→ Records for this task:
=====
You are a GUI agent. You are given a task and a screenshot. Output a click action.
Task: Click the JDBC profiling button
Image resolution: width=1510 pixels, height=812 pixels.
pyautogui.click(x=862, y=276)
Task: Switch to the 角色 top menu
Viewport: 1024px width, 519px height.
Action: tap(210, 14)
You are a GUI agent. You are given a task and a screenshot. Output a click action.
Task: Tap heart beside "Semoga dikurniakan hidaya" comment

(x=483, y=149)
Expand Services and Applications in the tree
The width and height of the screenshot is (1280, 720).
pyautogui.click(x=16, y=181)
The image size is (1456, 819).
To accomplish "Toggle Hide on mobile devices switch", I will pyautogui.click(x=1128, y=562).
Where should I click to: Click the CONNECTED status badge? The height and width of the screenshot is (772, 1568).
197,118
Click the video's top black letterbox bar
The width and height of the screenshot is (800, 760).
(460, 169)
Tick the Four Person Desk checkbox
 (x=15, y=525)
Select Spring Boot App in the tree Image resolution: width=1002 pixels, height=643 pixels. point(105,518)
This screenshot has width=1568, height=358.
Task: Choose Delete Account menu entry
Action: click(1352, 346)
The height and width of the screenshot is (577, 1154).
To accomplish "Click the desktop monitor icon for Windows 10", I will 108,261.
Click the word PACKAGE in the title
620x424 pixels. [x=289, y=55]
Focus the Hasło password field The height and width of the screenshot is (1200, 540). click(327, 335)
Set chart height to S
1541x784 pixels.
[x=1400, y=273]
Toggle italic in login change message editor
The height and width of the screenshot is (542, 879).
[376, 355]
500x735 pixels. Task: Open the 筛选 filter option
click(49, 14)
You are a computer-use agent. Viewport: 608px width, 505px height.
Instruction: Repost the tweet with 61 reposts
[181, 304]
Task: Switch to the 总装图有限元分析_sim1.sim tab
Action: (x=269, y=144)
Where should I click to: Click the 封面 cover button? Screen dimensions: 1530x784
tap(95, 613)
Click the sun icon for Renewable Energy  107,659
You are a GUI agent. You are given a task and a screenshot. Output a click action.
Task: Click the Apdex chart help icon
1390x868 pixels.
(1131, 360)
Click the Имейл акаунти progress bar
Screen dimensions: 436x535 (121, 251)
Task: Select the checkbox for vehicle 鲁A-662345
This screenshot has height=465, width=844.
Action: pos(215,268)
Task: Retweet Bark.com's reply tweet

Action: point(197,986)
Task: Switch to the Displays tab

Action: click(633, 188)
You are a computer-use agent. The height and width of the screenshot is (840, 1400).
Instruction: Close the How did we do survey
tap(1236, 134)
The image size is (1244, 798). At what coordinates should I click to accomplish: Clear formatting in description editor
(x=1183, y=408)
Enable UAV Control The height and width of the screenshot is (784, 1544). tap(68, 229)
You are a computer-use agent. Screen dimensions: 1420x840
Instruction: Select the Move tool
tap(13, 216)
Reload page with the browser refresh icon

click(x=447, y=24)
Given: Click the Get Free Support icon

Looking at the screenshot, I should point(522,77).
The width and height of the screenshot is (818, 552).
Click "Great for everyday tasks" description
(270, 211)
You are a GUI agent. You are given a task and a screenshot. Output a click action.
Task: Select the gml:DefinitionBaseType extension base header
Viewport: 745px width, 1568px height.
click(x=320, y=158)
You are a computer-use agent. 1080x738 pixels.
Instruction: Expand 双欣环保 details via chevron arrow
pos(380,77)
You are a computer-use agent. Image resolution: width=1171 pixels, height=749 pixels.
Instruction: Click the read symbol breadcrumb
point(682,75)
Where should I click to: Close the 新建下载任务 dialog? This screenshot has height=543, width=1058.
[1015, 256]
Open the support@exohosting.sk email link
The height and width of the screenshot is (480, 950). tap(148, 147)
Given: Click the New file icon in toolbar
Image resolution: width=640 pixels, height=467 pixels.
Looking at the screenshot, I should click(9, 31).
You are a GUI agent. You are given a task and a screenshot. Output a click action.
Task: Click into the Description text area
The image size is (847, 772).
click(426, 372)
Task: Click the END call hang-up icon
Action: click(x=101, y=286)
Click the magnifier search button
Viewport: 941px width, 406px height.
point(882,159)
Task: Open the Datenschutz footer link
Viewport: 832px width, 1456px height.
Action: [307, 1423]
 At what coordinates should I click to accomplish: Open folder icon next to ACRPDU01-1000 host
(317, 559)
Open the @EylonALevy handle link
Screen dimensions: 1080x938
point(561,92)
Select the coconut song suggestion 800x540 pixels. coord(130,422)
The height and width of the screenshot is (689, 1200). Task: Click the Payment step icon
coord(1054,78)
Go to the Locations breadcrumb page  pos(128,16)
=====
→ Requirements: Copy out the entire listing above, line for line, with nothing changed.

→ Solution for this problem:
You are a GUI agent. You are given a task and a screenshot. Output a click action.
Task: Click the JDBC profiling button
Image resolution: width=1510 pixels, height=812 pixels.
pyautogui.click(x=862, y=276)
Task: Switch to the 角色 top menu
Viewport: 1024px width, 519px height.
Action: tap(210, 14)
You are a GUI agent. You are given a task and a screenshot. Output a click action.
Task: Tap heart beside "Semoga dikurniakan hidaya" comment

(x=483, y=149)
Expand Services and Applications in the tree
The width and height of the screenshot is (1280, 720).
pyautogui.click(x=16, y=181)
The image size is (1456, 819).
To accomplish "Toggle Hide on mobile devices switch", I will pyautogui.click(x=1128, y=562).
Where should I click to: Click the CONNECTED status badge? The height and width of the screenshot is (772, 1568).
197,118
Click the video's top black letterbox bar
The width and height of the screenshot is (800, 760).
(460, 169)
Tick the Four Person Desk checkbox
 (x=15, y=525)
Select Spring Boot App in the tree Image resolution: width=1002 pixels, height=643 pixels. point(105,518)
This screenshot has width=1568, height=358.
Task: Choose Delete Account menu entry
Action: click(1352, 346)
The height and width of the screenshot is (577, 1154).
To accomplish "Click the desktop monitor icon for Windows 10", I will 108,261.
Click the word PACKAGE in the title
620x424 pixels. [x=289, y=55]
Focus the Hasło password field The height and width of the screenshot is (1200, 540). click(327, 335)
Set chart height to S
1541x784 pixels.
[x=1400, y=273]
Toggle italic in login change message editor
The height and width of the screenshot is (542, 879).
[376, 355]
500x735 pixels. Task: Open the 筛选 filter option
click(49, 14)
You are a computer-use agent. Viewport: 608px width, 505px height.
Instruction: Repost the tweet with 61 reposts
[181, 304]
Task: Switch to the 总装图有限元分析_sim1.sim tab
Action: (x=269, y=144)
Where should I click to: Click the 封面 cover button? Screen dimensions: 1530x784
tap(95, 613)
Click the sun icon for Renewable Energy  107,659
You are a GUI agent. You are given a task and a screenshot. Output a click action.
Task: Click the Apdex chart help icon
1390x868 pixels.
(1131, 360)
Click the Имейл акаунти progress bar
Screen dimensions: 436x535 (121, 251)
Task: Select the checkbox for vehicle 鲁A-662345
This screenshot has height=465, width=844.
Action: pos(215,268)
Task: Retweet Bark.com's reply tweet

Action: point(197,986)
Task: Switch to the Displays tab

Action: click(633, 188)
You are a computer-use agent. The height and width of the screenshot is (840, 1400).
Instruction: Close the How did we do survey
tap(1236, 134)
The image size is (1244, 798). At what coordinates should I click to accomplish: Clear formatting in description editor
(x=1183, y=408)
Enable UAV Control The height and width of the screenshot is (784, 1544). tap(68, 229)
You are a computer-use agent. Screen dimensions: 1420x840
Instruction: Select the Move tool
tap(13, 216)
Reload page with the browser refresh icon

click(x=447, y=24)
Given: Click the Get Free Support icon

Looking at the screenshot, I should point(522,77).
The width and height of the screenshot is (818, 552).
Click "Great for everyday tasks" description
(270, 211)
You are a GUI agent. You are given a task and a screenshot. Output a click action.
Task: Select the gml:DefinitionBaseType extension base header
Viewport: 745px width, 1568px height.
click(x=320, y=158)
You are a computer-use agent. 1080x738 pixels.
Instruction: Expand 双欣环保 details via chevron arrow
pos(380,77)
You are a computer-use agent. Image resolution: width=1171 pixels, height=749 pixels.
Instruction: Click the read symbol breadcrumb
point(682,75)
Where should I click to: Close the 新建下载任务 dialog? This screenshot has height=543, width=1058.
[1015, 256]
Open the support@exohosting.sk email link
The height and width of the screenshot is (480, 950). tap(148, 147)
Given: Click the New file icon in toolbar
Image resolution: width=640 pixels, height=467 pixels.
Looking at the screenshot, I should click(9, 31).
You are a GUI agent. You are given a task and a screenshot. Output a click action.
Task: Click into the Description text area
The image size is (847, 772).
click(426, 372)
Task: Click the END call hang-up icon
Action: click(x=101, y=286)
Click the magnifier search button
Viewport: 941px width, 406px height.
point(882,159)
Task: Open the Datenschutz footer link
Viewport: 832px width, 1456px height.
Action: [307, 1423]
 At what coordinates should I click to accomplish: Open folder icon next to ACRPDU01-1000 host
(317, 559)
Open the @EylonALevy handle link
Screen dimensions: 1080x938
point(561,92)
Select the coconut song suggestion 800x540 pixels. coord(130,422)
The height and width of the screenshot is (689, 1200). Task: Click the Payment step icon
coord(1054,78)
Go to the Locations breadcrumb page  pos(128,16)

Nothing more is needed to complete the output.